» AIM OF THE EXERCISE:
Rewrite the material below with every instance of "Identify the location of" changed to "Pinpoint the position of" and nothing else altered.

Start of Block

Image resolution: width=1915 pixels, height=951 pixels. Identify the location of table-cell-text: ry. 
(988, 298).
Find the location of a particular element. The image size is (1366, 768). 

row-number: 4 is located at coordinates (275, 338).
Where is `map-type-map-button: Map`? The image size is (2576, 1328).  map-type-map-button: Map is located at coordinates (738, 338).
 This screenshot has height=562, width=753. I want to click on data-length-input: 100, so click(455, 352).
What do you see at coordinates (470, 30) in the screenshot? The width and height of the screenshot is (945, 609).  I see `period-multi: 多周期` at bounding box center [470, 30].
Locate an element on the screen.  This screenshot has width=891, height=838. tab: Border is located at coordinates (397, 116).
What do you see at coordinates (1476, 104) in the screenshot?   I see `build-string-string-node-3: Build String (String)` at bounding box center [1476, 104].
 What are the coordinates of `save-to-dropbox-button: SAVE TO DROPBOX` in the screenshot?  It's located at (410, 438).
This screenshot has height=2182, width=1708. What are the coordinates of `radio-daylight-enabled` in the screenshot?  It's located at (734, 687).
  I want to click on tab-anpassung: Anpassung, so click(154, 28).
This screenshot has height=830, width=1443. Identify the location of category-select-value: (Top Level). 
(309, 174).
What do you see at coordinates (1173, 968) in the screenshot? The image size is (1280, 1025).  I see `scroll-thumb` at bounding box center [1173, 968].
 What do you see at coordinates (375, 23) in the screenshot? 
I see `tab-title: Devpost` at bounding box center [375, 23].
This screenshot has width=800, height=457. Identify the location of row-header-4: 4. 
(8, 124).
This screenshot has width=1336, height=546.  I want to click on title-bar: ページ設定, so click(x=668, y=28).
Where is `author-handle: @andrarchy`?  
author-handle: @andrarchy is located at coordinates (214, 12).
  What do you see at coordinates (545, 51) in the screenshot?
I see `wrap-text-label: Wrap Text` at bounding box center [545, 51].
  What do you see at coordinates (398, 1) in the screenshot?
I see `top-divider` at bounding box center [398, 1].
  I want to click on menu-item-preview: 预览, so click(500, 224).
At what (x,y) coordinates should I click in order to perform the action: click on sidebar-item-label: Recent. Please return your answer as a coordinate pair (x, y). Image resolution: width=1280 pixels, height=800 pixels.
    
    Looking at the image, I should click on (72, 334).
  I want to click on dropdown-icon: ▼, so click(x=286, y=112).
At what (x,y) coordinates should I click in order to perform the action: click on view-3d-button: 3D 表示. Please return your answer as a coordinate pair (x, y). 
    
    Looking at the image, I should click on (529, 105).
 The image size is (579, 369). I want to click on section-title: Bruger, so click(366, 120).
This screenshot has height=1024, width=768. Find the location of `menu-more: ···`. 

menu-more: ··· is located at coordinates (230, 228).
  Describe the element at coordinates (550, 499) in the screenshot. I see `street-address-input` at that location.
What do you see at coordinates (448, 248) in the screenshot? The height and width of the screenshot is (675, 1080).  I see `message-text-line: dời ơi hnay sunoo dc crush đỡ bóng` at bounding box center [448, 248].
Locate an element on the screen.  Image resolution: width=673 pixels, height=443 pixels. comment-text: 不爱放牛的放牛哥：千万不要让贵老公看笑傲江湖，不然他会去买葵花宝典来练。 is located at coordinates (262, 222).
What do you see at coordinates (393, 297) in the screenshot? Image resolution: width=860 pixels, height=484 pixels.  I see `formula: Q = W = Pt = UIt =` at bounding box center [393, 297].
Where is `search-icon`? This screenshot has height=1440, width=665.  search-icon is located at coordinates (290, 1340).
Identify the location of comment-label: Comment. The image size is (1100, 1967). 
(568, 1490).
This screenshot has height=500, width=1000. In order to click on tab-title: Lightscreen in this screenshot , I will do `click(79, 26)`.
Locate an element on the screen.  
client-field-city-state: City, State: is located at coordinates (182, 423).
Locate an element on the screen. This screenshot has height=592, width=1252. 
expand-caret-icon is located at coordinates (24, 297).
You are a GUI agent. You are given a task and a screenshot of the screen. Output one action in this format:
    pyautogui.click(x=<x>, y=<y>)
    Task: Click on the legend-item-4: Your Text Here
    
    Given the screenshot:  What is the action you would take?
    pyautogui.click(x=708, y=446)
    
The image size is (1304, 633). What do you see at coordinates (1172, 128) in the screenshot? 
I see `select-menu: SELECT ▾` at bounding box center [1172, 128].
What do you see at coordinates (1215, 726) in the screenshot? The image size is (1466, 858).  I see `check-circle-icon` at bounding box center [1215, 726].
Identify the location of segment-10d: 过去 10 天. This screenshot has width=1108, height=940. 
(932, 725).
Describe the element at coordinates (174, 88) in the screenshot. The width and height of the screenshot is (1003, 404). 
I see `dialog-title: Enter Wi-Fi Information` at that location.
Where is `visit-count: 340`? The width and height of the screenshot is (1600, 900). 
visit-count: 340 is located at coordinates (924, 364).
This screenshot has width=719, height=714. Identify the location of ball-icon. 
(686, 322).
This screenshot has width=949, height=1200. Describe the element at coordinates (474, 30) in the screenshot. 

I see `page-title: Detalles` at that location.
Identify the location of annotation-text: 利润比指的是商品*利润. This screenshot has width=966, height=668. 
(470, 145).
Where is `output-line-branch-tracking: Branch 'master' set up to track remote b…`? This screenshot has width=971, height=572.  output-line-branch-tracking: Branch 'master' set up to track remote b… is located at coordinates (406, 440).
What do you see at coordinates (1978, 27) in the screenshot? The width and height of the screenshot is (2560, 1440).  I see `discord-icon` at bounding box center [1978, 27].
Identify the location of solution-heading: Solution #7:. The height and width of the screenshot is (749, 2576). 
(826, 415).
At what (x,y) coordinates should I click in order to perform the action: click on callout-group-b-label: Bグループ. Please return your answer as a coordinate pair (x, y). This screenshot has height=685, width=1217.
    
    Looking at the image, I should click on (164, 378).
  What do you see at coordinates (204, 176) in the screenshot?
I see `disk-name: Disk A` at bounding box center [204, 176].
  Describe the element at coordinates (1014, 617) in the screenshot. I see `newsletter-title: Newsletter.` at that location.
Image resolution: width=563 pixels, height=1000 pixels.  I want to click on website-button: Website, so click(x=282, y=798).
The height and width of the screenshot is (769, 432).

End of Block

» TASK RESULT:
Image resolution: width=1915 pixels, height=951 pixels. Pinpoint the position of table-cell-text: ry. 
(988, 298).
Find the location of a particular element. The image size is (1366, 768). 

row-number: 4 is located at coordinates (275, 338).
Where is `map-type-map-button: Map`? The image size is (2576, 1328).  map-type-map-button: Map is located at coordinates (738, 338).
 This screenshot has height=562, width=753. I want to click on data-length-input: 100, so click(455, 352).
What do you see at coordinates (470, 30) in the screenshot? The width and height of the screenshot is (945, 609).  I see `period-multi: 多周期` at bounding box center [470, 30].
Locate an element on the screen.  This screenshot has width=891, height=838. tab: Border is located at coordinates (397, 116).
What do you see at coordinates (1476, 104) in the screenshot?   I see `build-string-string-node-3: Build String (String)` at bounding box center [1476, 104].
 What are the coordinates of `save-to-dropbox-button: SAVE TO DROPBOX` in the screenshot?  It's located at (410, 438).
This screenshot has height=2182, width=1708. What are the coordinates of `radio-daylight-enabled` in the screenshot?  It's located at (734, 687).
  I want to click on tab-anpassung: Anpassung, so click(154, 28).
This screenshot has height=830, width=1443. Pinpoint the position of category-select-value: (Top Level). 
(309, 174).
What do you see at coordinates (1173, 968) in the screenshot? The image size is (1280, 1025).  I see `scroll-thumb` at bounding box center [1173, 968].
 What do you see at coordinates (375, 23) in the screenshot? 
I see `tab-title: Devpost` at bounding box center [375, 23].
This screenshot has width=800, height=457. Pinpoint the position of row-header-4: 4. 
(8, 124).
This screenshot has width=1336, height=546.  I want to click on title-bar: ページ設定, so click(x=668, y=28).
Where is `author-handle: @andrarchy`?  
author-handle: @andrarchy is located at coordinates (214, 12).
  What do you see at coordinates (545, 51) in the screenshot?
I see `wrap-text-label: Wrap Text` at bounding box center [545, 51].
  What do you see at coordinates (398, 1) in the screenshot?
I see `top-divider` at bounding box center [398, 1].
  I want to click on menu-item-preview: 预览, so click(500, 224).
At what (x,y) coordinates should I click in order to perform the action: click on sidebar-item-label: Recent. Please return your answer as a coordinate pair (x, y). Image resolution: width=1280 pixels, height=800 pixels.
    
    Looking at the image, I should click on (72, 334).
  I want to click on dropdown-icon: ▼, so click(x=286, y=112).
At what (x,y) coordinates should I click in order to perform the action: click on view-3d-button: 3D 表示. Please return your answer as a coordinate pair (x, y). 
    
    Looking at the image, I should click on (529, 105).
 The image size is (579, 369). I want to click on section-title: Bruger, so click(366, 120).
This screenshot has height=1024, width=768. Find the location of `menu-more: ···`. 

menu-more: ··· is located at coordinates (230, 228).
  Describe the element at coordinates (550, 499) in the screenshot. I see `street-address-input` at that location.
What do you see at coordinates (448, 248) in the screenshot? The height and width of the screenshot is (675, 1080).  I see `message-text-line: dời ơi hnay sunoo dc crush đỡ bóng` at bounding box center [448, 248].
Locate an element on the screen.  Image resolution: width=673 pixels, height=443 pixels. comment-text: 不爱放牛的放牛哥：千万不要让贵老公看笑傲江湖，不然他会去买葵花宝典来练。 is located at coordinates (262, 222).
What do you see at coordinates (393, 297) in the screenshot? Image resolution: width=860 pixels, height=484 pixels.  I see `formula: Q = W = Pt = UIt =` at bounding box center [393, 297].
Where is `search-icon`? This screenshot has height=1440, width=665.  search-icon is located at coordinates (290, 1340).
Pinpoint the position of comment-label: Comment. The image size is (1100, 1967). 
(568, 1490).
This screenshot has height=500, width=1000. In order to click on tab-title: Lightscreen in this screenshot , I will do `click(79, 26)`.
Locate an element on the screen.  
client-field-city-state: City, State: is located at coordinates (182, 423).
Locate an element on the screen. This screenshot has height=592, width=1252. 
expand-caret-icon is located at coordinates (24, 297).
You are a GUI agent. You are given a task and a screenshot of the screen. Output one action in this format:
    pyautogui.click(x=<x>, y=<y>)
    Task: Click on the legend-item-4: Your Text Here
    
    Given the screenshot:  What is the action you would take?
    pyautogui.click(x=708, y=446)
    
The image size is (1304, 633). What do you see at coordinates (1172, 128) in the screenshot? 
I see `select-menu: SELECT ▾` at bounding box center [1172, 128].
What do you see at coordinates (1215, 726) in the screenshot? The image size is (1466, 858).  I see `check-circle-icon` at bounding box center [1215, 726].
Pinpoint the position of segment-10d: 过去 10 天. This screenshot has width=1108, height=940. 
(932, 725).
Describe the element at coordinates (174, 88) in the screenshot. The width and height of the screenshot is (1003, 404). 
I see `dialog-title: Enter Wi-Fi Information` at that location.
Where is `visit-count: 340`? The width and height of the screenshot is (1600, 900). 
visit-count: 340 is located at coordinates (924, 364).
This screenshot has width=719, height=714. Pinpoint the position of ball-icon. 
(686, 322).
This screenshot has width=949, height=1200. Describe the element at coordinates (474, 30) in the screenshot. 

I see `page-title: Detalles` at that location.
Pinpoint the position of annotation-text: 利润比指的是商品*利润. This screenshot has width=966, height=668. 
(470, 145).
Where is `output-line-branch-tracking: Branch 'master' set up to track remote b…`? This screenshot has width=971, height=572.  output-line-branch-tracking: Branch 'master' set up to track remote b… is located at coordinates (406, 440).
What do you see at coordinates (1978, 27) in the screenshot? The width and height of the screenshot is (2560, 1440).  I see `discord-icon` at bounding box center [1978, 27].
Pinpoint the position of solution-heading: Solution #7:. The height and width of the screenshot is (749, 2576). 
(826, 415).
At what (x,y) coordinates should I click in order to perform the action: click on callout-group-b-label: Bグループ. Please return your answer as a coordinate pair (x, y). This screenshot has height=685, width=1217.
    
    Looking at the image, I should click on (164, 378).
  What do you see at coordinates (204, 176) in the screenshot?
I see `disk-name: Disk A` at bounding box center [204, 176].
  Describe the element at coordinates (1014, 617) in the screenshot. I see `newsletter-title: Newsletter.` at that location.
Image resolution: width=563 pixels, height=1000 pixels.  I want to click on website-button: Website, so click(x=282, y=798).
The height and width of the screenshot is (769, 432).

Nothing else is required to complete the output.